Description of the task ▸ Turn every line of the records below into a numbered list, leaving out the blank lines.

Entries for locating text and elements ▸
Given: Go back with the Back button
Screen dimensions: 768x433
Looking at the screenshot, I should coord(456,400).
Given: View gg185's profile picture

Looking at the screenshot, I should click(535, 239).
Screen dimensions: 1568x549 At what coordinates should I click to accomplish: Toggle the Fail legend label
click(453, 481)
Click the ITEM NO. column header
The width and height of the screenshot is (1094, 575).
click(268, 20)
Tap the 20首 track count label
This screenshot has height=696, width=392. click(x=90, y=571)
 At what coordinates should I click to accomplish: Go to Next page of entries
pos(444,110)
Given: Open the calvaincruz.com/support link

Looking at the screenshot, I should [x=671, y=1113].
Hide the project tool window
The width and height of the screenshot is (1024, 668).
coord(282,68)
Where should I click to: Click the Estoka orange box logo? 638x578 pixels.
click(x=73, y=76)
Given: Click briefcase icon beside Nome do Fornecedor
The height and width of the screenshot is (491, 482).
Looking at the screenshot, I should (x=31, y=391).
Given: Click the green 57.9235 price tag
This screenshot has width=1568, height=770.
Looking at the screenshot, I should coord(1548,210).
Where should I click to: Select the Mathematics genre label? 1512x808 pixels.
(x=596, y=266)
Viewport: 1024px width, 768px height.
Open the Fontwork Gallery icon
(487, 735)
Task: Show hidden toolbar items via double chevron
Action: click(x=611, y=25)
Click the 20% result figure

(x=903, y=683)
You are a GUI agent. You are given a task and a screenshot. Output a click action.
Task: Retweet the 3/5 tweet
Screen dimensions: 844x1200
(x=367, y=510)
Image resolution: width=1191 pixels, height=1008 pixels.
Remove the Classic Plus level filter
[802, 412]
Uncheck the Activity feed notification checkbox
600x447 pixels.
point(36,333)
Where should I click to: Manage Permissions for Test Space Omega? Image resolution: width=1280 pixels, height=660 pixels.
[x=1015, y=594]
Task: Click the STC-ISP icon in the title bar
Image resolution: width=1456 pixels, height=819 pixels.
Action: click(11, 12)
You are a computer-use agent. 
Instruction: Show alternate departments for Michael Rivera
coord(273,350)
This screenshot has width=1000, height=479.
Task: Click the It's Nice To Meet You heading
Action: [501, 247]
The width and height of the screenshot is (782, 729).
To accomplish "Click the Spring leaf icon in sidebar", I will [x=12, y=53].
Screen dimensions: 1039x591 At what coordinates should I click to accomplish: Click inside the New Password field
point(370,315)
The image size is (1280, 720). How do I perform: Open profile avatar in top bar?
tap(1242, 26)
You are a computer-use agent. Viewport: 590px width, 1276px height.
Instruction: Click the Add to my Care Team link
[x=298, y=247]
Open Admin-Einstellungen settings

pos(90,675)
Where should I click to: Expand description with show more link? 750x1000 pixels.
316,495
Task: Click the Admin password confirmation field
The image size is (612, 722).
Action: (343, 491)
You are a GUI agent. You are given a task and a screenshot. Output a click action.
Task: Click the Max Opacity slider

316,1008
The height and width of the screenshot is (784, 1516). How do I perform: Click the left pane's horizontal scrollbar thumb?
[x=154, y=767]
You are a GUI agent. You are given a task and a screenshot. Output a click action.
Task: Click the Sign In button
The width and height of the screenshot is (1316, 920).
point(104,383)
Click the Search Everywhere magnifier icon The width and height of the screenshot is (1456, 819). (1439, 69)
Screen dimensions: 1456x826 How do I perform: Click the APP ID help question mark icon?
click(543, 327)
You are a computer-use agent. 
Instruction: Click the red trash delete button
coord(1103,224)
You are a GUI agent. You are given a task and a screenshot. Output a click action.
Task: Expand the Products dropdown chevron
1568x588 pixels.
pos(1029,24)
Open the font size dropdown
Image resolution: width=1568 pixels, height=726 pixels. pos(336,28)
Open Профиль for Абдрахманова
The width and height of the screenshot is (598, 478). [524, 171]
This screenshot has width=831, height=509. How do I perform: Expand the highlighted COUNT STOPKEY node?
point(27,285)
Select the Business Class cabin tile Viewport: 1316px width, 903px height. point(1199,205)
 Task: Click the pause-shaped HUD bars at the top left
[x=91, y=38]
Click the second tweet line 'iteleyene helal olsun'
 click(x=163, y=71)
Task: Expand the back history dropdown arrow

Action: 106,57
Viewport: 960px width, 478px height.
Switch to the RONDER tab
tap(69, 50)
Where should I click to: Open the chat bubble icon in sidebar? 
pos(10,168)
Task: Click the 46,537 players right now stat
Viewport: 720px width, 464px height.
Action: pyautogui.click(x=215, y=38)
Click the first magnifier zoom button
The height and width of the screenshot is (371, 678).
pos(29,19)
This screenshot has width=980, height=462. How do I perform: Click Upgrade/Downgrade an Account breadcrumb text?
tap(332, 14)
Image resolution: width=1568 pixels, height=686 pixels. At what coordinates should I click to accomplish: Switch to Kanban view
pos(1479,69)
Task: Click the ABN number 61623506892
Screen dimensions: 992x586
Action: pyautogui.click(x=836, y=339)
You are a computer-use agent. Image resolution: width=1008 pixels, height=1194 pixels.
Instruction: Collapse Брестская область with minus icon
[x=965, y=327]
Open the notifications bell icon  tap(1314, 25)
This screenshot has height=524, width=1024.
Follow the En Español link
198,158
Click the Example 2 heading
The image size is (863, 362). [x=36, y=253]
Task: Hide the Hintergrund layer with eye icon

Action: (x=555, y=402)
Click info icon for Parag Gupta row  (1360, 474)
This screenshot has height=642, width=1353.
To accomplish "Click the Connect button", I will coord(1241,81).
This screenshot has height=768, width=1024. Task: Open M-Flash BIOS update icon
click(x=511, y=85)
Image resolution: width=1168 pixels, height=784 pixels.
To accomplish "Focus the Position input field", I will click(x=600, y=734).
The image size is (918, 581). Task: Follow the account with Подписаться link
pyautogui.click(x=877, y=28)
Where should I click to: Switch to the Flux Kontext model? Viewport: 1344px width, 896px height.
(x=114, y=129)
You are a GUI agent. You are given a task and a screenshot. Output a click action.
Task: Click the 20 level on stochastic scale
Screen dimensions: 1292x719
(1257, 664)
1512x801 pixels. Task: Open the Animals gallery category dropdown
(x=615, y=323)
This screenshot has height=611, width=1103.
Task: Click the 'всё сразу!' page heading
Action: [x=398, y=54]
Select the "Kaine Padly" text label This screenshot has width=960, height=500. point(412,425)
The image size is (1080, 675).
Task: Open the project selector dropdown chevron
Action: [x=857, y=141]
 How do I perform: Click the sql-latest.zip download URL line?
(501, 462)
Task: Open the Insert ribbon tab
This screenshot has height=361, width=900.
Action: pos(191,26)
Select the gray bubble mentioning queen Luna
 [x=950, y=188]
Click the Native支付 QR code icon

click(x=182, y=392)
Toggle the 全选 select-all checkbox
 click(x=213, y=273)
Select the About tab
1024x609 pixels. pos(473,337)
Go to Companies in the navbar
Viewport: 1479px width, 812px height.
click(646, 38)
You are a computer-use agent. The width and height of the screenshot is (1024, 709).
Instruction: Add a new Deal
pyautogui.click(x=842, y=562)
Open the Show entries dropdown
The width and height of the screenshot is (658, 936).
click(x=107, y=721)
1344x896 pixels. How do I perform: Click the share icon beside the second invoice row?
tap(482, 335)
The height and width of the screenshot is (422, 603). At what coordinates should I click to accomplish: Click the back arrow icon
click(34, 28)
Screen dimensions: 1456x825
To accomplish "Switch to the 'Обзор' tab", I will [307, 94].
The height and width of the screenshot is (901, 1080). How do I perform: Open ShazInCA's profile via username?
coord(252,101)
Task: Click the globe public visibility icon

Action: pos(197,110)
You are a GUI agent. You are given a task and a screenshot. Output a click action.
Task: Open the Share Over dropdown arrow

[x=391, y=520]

Response ▸
1. Given: Go back with the Back button
2. Screen dimensions: 768x433
3. Looking at the screenshot, I should coord(456,400).
4. Given: View gg185's profile picture
5. Looking at the screenshot, I should click(535, 239).
6. Screen dimensions: 1568x549 At what coordinates should I click to accomplish: Toggle the Fail legend label
7. click(453, 481)
8. Click the ITEM NO. column header
9. The width and height of the screenshot is (1094, 575).
10. click(268, 20)
11. Tap the 20首 track count label
12. This screenshot has height=696, width=392. click(x=90, y=571)
13.  At what coordinates should I click to accomplish: Go to Next page of entries
14. pos(444,110)
15. Given: Open the calvaincruz.com/support link
16. Looking at the screenshot, I should [x=671, y=1113].
17. Hide the project tool window
18. The width and height of the screenshot is (1024, 668).
19. coord(282,68)
20. Where should I click to: Click the Estoka orange box logo? 638x578 pixels.
21. click(x=73, y=76)
22. Given: Click briefcase icon beside Nome do Fornecedor
23. The height and width of the screenshot is (491, 482).
24. Looking at the screenshot, I should (x=31, y=391).
25. Given: Click the green 57.9235 price tag
26. This screenshot has width=1568, height=770.
27. Looking at the screenshot, I should coord(1548,210).
28. Where should I click to: Select the Mathematics genre label? 1512x808 pixels.
29. (x=596, y=266)
30. Viewport: 1024px width, 768px height.
31. Open the Fontwork Gallery icon
32. (487, 735)
33. Task: Show hidden toolbar items via double chevron
34. Action: click(x=611, y=25)
35. Click the 20% result figure
36. (x=903, y=683)
37. You are a GUI agent. You are given a task and a screenshot. Output a click action.
38. Task: Retweet the 3/5 tweet
39. Screen dimensions: 844x1200
40. (x=367, y=510)
41. Image resolution: width=1191 pixels, height=1008 pixels.
42. Remove the Classic Plus level filter
43. [802, 412]
44. Uncheck the Activity feed notification checkbox
45. 600x447 pixels.
46. point(36,333)
47. Where should I click to: Manage Permissions for Test Space Omega? Image resolution: width=1280 pixels, height=660 pixels.
48. [x=1015, y=594]
49. Task: Click the STC-ISP icon in the title bar
50. Image resolution: width=1456 pixels, height=819 pixels.
51. Action: click(11, 12)
52. You are a computer-use agent. 
53. Instruction: Show alternate departments for Michael Rivera
54. coord(273,350)
55. This screenshot has width=1000, height=479.
56. Task: Click the It's Nice To Meet You heading
57. Action: [501, 247]
58. The width and height of the screenshot is (782, 729).
59. To accomplish "Click the Spring leaf icon in sidebar", I will [x=12, y=53].
60. Screen dimensions: 1039x591 At what coordinates should I click to accomplish: Click inside the New Password field
61. point(370,315)
62. The image size is (1280, 720). How do I perform: Open profile avatar in top bar?
63. tap(1242, 26)
64. You are a computer-use agent. Viewport: 590px width, 1276px height.
65. Instruction: Click the Add to my Care Team link
66. [x=298, y=247]
67. Open Admin-Einstellungen settings
68. pos(90,675)
69. Where should I click to: Expand description with show more link? 750x1000 pixels.
70. 316,495
71. Task: Click the Admin password confirmation field
72. The image size is (612, 722).
73. Action: (343, 491)
74. You are a GUI agent. You are given a task and a screenshot. Output a click action.
75. Task: Click the Max Opacity slider
76. 316,1008
77. The height and width of the screenshot is (784, 1516). How do I perform: Click the left pane's horizontal scrollbar thumb?
78. [x=154, y=767]
79. You are a GUI agent. You are given a task and a screenshot. Output a click action.
80. Task: Click the Sign In button
81. The width and height of the screenshot is (1316, 920).
82. point(104,383)
83. Click the Search Everywhere magnifier icon The width and height of the screenshot is (1456, 819). (1439, 69)
84. Screen dimensions: 1456x826 How do I perform: Click the APP ID help question mark icon?
85. click(543, 327)
86. You are a computer-use agent. 
87. Instruction: Click the red trash delete button
88. coord(1103,224)
89. You are a GUI agent. You are given a task and a screenshot. Output a click action.
90. Task: Expand the Products dropdown chevron
91. 1568x588 pixels.
92. pos(1029,24)
93. Open the font size dropdown
94. Image resolution: width=1568 pixels, height=726 pixels. pos(336,28)
95. Open Профиль for Абдрахманова
96. The width and height of the screenshot is (598, 478). [524, 171]
97. This screenshot has width=831, height=509. How do I perform: Expand the highlighted COUNT STOPKEY node?
98. point(27,285)
99. Select the Business Class cabin tile Viewport: 1316px width, 903px height. point(1199,205)
100.  Task: Click the pause-shaped HUD bars at the top left
101. [x=91, y=38]
102. Click the second tweet line 'iteleyene helal olsun'
103.  click(x=163, y=71)
104. Task: Expand the back history dropdown arrow
105. Action: 106,57
106. Viewport: 960px width, 478px height.
107. Switch to the RONDER tab
108. tap(69, 50)
109. Where should I click to: Open the chat bubble icon in sidebar? 
110. pos(10,168)
111. Task: Click the 46,537 players right now stat
112. Viewport: 720px width, 464px height.
113. Action: pyautogui.click(x=215, y=38)
114. Click the first magnifier zoom button
115. The height and width of the screenshot is (371, 678).
116. pos(29,19)
117. This screenshot has width=980, height=462. How do I perform: Click Upgrade/Downgrade an Account breadcrumb text?
118. tap(332, 14)
119. Image resolution: width=1568 pixels, height=686 pixels. At what coordinates should I click to accomplish: Switch to Kanban view
120. pos(1479,69)
121. Task: Click the ABN number 61623506892
122. Screen dimensions: 992x586
123. Action: pyautogui.click(x=836, y=339)
124. You are a computer-use agent. Image resolution: width=1008 pixels, height=1194 pixels.
125. Instruction: Collapse Брестская область with minus icon
126. [x=965, y=327]
127. Open the notifications bell icon  tap(1314, 25)
128. This screenshot has height=524, width=1024.
129. Follow the En Español link
130. 198,158
131. Click the Example 2 heading
132. The image size is (863, 362). [x=36, y=253]
133. Task: Hide the Hintergrund layer with eye icon
134. Action: (x=555, y=402)
135. Click info icon for Parag Gupta row  (1360, 474)
136. This screenshot has height=642, width=1353.
137. To accomplish "Click the Connect button", I will coord(1241,81).
138. This screenshot has height=768, width=1024. Task: Open M-Flash BIOS update icon
139. click(x=511, y=85)
140. Image resolution: width=1168 pixels, height=784 pixels.
141. To accomplish "Focus the Position input field", I will click(x=600, y=734).
142. The image size is (918, 581). Task: Follow the account with Подписаться link
143. pyautogui.click(x=877, y=28)
144. Where should I click to: Switch to the Flux Kontext model? Viewport: 1344px width, 896px height.
145. (x=114, y=129)
146. You are a GUI agent. You are given a task and a screenshot. Output a click action.
147. Task: Click the 20 level on stochastic scale
148. Screen dimensions: 1292x719
149. (1257, 664)
150. 1512x801 pixels. Task: Open the Animals gallery category dropdown
151. (x=615, y=323)
152. This screenshot has height=611, width=1103.
153. Task: Click the 'всё сразу!' page heading
154. Action: [x=398, y=54]
155. Select the "Kaine Padly" text label This screenshot has width=960, height=500. point(412,425)
156. The image size is (1080, 675).
157. Task: Open the project selector dropdown chevron
158. Action: [x=857, y=141]
159.  How do I perform: Click the sql-latest.zip download URL line?
160. (501, 462)
161. Task: Open the Insert ribbon tab
162. This screenshot has height=361, width=900.
163. Action: pos(191,26)
164. Select the gray bubble mentioning queen Luna
165.  [x=950, y=188]
166. Click the Native支付 QR code icon
167. click(x=182, y=392)
168. Toggle the 全选 select-all checkbox
169.  click(x=213, y=273)
170. Select the About tab
171. 1024x609 pixels. pos(473,337)
172. Go to Companies in the navbar
173. Viewport: 1479px width, 812px height.
174. click(646, 38)
175. You are a computer-use agent. The width and height of the screenshot is (1024, 709).
176. Instruction: Add a new Deal
177. pyautogui.click(x=842, y=562)
178. Open the Show entries dropdown
179. The width and height of the screenshot is (658, 936).
180. click(x=107, y=721)
181. 1344x896 pixels. How do I perform: Click the share icon beside the second invoice row?
182. tap(482, 335)
183. The height and width of the screenshot is (422, 603). At what coordinates should I click to accomplish: Click the back arrow icon
184. click(34, 28)
185. Screen dimensions: 1456x825
186. To accomplish "Switch to the 'Обзор' tab", I will [307, 94].
187. The height and width of the screenshot is (901, 1080). How do I perform: Open ShazInCA's profile via username?
188. coord(252,101)
189. Task: Click the globe public visibility icon
190. Action: pos(197,110)
191. You are a GUI agent. You are given a task and a screenshot. Output a click action.
192. Task: Open the Share Over dropdown arrow
193. [x=391, y=520]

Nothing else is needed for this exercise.